"So you've got everything you'll need? Pens, pencils, notebook, all your stuff?" calls my mum from the living room, reclining on the maroon leather couch, her feet dangerously close to tipping over her half-empty glass of coffee. She reaches upwards to loosen her hair tie, her silky dark curls cascading down her shoulders. She shakes her hair out, letting it swirl around her face like Medusa and all her lethal loyal vipers. A true femme fatale but of course, I only managed to inherit her eyebrows. Eyebrows, God really?
"Yes I have everything, why are you even up, you have the day off" I remind her reaching for her hair tie to tame my own unruly scarlet locks, stark against my darker skin but my best friend Raquel (who's knack for making poor choices stands out in her personality almost as much) convinced me to go bold or go home so I sigh as I arrange my fire-engine red curls into a messy topknot before doing a final bag check.
"Well, I couldn't miss the opportunity to see you off on your first day back, my sweet little cherub. I roll my eyes at her, her voice oozing with sarcasm. Also, I wanted to brag about being off work all WEEK because of that infestation in the office" she cackles like a demented witch, her dark hair making her look just like a black Mother Gothel. Her vocals fit the role too since we karaoke together almost every week.

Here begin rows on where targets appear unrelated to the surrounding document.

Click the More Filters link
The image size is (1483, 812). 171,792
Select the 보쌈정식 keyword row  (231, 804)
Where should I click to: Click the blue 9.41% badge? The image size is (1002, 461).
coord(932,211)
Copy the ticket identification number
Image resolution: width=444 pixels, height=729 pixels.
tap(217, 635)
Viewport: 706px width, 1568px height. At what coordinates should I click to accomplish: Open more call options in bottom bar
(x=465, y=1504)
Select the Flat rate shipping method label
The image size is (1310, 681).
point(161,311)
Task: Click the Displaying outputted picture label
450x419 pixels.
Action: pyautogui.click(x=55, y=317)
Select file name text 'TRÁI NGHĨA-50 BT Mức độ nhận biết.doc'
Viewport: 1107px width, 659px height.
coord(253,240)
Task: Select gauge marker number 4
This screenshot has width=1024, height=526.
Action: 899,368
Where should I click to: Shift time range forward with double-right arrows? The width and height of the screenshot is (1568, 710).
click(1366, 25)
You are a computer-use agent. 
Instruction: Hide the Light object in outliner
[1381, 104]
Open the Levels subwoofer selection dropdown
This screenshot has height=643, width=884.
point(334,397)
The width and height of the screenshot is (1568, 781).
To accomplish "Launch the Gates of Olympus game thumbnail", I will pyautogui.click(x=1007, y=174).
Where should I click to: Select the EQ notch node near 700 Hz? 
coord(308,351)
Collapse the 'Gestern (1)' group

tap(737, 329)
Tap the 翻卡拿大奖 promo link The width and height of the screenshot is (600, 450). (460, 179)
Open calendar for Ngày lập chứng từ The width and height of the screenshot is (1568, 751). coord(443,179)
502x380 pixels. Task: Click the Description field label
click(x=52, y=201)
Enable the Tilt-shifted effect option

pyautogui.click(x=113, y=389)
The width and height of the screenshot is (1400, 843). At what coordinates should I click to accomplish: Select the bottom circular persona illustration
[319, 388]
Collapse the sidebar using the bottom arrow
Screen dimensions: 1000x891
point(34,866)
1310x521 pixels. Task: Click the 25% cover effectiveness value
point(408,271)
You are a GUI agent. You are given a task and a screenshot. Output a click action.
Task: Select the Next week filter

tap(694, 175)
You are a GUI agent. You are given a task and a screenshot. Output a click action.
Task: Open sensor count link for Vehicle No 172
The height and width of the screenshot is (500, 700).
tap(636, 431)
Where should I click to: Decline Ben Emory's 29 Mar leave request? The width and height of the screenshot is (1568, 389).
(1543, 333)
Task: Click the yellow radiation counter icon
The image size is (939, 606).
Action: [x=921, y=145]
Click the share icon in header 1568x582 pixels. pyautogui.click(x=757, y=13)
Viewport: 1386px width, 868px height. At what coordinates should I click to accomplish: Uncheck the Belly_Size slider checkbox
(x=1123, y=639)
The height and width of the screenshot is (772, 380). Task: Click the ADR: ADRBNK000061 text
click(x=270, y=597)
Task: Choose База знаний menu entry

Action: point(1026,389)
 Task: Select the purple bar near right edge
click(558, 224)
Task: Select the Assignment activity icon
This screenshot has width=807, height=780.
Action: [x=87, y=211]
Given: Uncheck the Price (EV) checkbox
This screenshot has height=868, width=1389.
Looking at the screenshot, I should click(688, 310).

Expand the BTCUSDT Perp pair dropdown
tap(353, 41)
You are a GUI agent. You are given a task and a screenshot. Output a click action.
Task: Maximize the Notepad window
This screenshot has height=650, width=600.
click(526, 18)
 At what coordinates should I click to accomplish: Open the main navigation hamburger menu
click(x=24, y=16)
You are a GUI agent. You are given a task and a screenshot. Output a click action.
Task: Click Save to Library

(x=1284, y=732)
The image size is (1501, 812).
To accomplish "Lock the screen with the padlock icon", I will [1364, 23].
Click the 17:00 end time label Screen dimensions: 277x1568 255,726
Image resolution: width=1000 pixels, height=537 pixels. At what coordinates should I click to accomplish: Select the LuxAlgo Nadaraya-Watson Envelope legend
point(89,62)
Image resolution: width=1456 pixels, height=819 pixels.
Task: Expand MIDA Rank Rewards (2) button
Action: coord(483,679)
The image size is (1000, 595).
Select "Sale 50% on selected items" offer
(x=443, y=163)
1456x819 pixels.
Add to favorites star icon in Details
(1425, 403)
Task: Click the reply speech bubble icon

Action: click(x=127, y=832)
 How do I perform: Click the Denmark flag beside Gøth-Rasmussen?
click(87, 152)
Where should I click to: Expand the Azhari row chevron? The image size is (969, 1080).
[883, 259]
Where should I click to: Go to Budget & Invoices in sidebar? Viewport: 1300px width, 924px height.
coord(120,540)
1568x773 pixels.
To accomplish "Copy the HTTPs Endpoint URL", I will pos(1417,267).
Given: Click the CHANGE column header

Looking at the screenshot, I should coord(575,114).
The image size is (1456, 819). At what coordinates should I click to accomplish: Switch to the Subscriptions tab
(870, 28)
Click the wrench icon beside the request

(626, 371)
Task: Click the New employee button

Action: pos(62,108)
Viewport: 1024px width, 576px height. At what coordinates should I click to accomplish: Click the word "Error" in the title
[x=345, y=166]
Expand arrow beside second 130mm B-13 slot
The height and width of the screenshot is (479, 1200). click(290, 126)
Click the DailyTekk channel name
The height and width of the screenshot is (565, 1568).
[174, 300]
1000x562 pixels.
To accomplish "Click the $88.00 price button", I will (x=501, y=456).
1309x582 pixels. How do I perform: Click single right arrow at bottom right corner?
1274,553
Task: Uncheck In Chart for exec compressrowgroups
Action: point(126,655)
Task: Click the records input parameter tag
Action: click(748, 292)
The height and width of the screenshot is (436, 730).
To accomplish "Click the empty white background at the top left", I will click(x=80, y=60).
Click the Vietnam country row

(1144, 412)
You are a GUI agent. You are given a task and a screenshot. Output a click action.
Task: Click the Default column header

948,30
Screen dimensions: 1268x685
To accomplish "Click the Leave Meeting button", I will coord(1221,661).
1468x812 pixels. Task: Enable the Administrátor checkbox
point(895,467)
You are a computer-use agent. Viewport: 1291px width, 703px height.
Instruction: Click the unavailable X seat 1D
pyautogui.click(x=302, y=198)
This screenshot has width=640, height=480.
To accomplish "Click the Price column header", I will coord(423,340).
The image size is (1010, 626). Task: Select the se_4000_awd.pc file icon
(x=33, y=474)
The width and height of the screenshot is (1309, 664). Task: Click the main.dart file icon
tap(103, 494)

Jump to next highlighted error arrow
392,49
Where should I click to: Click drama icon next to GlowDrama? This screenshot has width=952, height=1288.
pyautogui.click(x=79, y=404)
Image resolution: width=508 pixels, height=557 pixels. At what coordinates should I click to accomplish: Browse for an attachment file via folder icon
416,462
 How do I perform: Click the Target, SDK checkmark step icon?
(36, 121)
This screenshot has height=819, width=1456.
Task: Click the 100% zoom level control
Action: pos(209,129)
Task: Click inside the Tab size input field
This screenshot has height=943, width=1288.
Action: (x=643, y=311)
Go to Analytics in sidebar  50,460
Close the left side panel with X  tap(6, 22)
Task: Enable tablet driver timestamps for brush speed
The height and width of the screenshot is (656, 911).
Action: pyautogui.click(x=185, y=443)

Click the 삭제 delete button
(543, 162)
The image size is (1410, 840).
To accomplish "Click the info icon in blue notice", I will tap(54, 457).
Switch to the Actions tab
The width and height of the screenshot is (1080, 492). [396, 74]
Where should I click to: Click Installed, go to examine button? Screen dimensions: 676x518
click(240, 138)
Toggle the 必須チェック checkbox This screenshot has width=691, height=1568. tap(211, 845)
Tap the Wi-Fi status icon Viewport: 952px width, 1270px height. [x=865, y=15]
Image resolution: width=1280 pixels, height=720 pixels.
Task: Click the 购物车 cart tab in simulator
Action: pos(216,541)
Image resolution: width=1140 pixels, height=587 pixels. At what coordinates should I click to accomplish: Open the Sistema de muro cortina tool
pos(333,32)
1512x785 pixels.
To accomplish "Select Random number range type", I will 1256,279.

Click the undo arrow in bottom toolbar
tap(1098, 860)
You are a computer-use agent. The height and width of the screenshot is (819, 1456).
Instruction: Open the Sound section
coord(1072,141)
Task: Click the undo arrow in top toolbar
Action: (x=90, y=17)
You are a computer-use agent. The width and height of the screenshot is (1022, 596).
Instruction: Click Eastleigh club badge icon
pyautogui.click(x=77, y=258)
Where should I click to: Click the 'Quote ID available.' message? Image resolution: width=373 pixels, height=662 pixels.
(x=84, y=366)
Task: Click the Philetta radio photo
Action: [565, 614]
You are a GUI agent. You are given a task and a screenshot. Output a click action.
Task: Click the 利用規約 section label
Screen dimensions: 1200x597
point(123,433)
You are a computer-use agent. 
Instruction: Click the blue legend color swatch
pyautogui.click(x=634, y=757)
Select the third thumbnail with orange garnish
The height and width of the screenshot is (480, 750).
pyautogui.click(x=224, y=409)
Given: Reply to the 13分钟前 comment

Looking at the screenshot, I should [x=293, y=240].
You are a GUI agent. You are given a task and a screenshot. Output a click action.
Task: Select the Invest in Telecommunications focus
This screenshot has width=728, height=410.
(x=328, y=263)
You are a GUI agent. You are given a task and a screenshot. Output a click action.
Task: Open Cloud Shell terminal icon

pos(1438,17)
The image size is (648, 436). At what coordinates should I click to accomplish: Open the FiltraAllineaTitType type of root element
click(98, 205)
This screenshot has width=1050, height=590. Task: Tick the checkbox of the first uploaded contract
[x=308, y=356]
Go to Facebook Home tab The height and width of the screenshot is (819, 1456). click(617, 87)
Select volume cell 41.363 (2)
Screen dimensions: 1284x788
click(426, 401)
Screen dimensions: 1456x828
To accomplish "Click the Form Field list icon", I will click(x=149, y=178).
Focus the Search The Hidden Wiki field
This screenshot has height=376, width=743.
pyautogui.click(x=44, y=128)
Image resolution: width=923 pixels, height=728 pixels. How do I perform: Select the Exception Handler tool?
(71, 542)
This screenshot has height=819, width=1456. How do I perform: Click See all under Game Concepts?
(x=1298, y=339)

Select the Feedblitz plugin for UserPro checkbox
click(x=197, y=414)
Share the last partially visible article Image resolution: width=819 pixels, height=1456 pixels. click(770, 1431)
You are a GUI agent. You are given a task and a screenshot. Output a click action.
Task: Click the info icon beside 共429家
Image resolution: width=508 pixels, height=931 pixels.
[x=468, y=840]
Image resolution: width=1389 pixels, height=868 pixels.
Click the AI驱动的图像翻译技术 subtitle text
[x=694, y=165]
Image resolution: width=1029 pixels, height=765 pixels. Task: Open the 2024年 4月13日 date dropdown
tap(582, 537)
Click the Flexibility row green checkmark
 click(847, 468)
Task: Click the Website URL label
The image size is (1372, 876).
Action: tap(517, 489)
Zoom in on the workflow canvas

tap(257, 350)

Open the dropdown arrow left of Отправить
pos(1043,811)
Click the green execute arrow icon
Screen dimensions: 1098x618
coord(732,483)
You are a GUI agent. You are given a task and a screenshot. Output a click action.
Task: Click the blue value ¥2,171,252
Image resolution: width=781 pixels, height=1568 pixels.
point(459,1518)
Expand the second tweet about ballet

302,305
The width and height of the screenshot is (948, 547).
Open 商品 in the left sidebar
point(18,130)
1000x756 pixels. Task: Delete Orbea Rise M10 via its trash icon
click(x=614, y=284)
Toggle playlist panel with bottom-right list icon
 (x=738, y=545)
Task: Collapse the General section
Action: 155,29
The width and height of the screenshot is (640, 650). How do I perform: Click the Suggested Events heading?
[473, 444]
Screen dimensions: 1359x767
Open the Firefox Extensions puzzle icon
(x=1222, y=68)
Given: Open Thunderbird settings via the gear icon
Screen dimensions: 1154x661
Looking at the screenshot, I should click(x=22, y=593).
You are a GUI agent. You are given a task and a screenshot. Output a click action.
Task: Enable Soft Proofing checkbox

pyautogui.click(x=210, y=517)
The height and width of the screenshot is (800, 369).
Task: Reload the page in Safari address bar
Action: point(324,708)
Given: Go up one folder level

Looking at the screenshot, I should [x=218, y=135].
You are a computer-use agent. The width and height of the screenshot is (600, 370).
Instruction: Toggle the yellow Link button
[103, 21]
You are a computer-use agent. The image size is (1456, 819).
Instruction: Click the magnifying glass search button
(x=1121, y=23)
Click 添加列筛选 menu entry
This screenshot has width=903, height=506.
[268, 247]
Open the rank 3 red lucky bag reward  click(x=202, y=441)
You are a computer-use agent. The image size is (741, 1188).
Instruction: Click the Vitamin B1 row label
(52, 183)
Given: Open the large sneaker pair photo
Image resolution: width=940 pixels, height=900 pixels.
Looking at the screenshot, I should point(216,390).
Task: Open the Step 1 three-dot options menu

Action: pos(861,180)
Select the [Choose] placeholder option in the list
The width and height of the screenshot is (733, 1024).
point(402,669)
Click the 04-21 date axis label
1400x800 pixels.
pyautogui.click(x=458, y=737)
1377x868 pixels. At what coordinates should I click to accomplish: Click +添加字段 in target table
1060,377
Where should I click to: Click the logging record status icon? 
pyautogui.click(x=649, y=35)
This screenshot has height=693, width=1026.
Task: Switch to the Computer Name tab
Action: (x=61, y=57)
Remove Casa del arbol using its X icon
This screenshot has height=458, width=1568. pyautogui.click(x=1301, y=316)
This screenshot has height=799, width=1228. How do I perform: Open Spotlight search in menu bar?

"You're such a menace bullying a helpless teenager, sorry a sweet little cherub" she all but leaps out of the sofa startling me so much I gasp involuntarily and manage to drop my phone. I flip her off but she smiles reclining further.
"Don't be a smartass. And anyway, if you teenagers weren't such shitstains in the first place there would be no bullying necessary. I mean seriously what the fuck is with your generation? You have TikTok as your modern-day drug dealer filling your heads with all kinds of bullshit, 11-year-olds blowing their lunch money and allowances to breathe flavored air, 12-year-olds forming gangs waving kitchen knives thinking they're the shit, 14-year-olds thinking it's trendy and cool to get knocked up by just about anyone, 10-year-olds out in bodycon dresses and booty shorts, dating as if they're old enough for zip cards, I mean you can't seriously be proud to be a part of that 'Leste" she exhales. I have to agree our generation is a pretty bad shitshow. I mean the amount of fuckups I have to encounter just at school...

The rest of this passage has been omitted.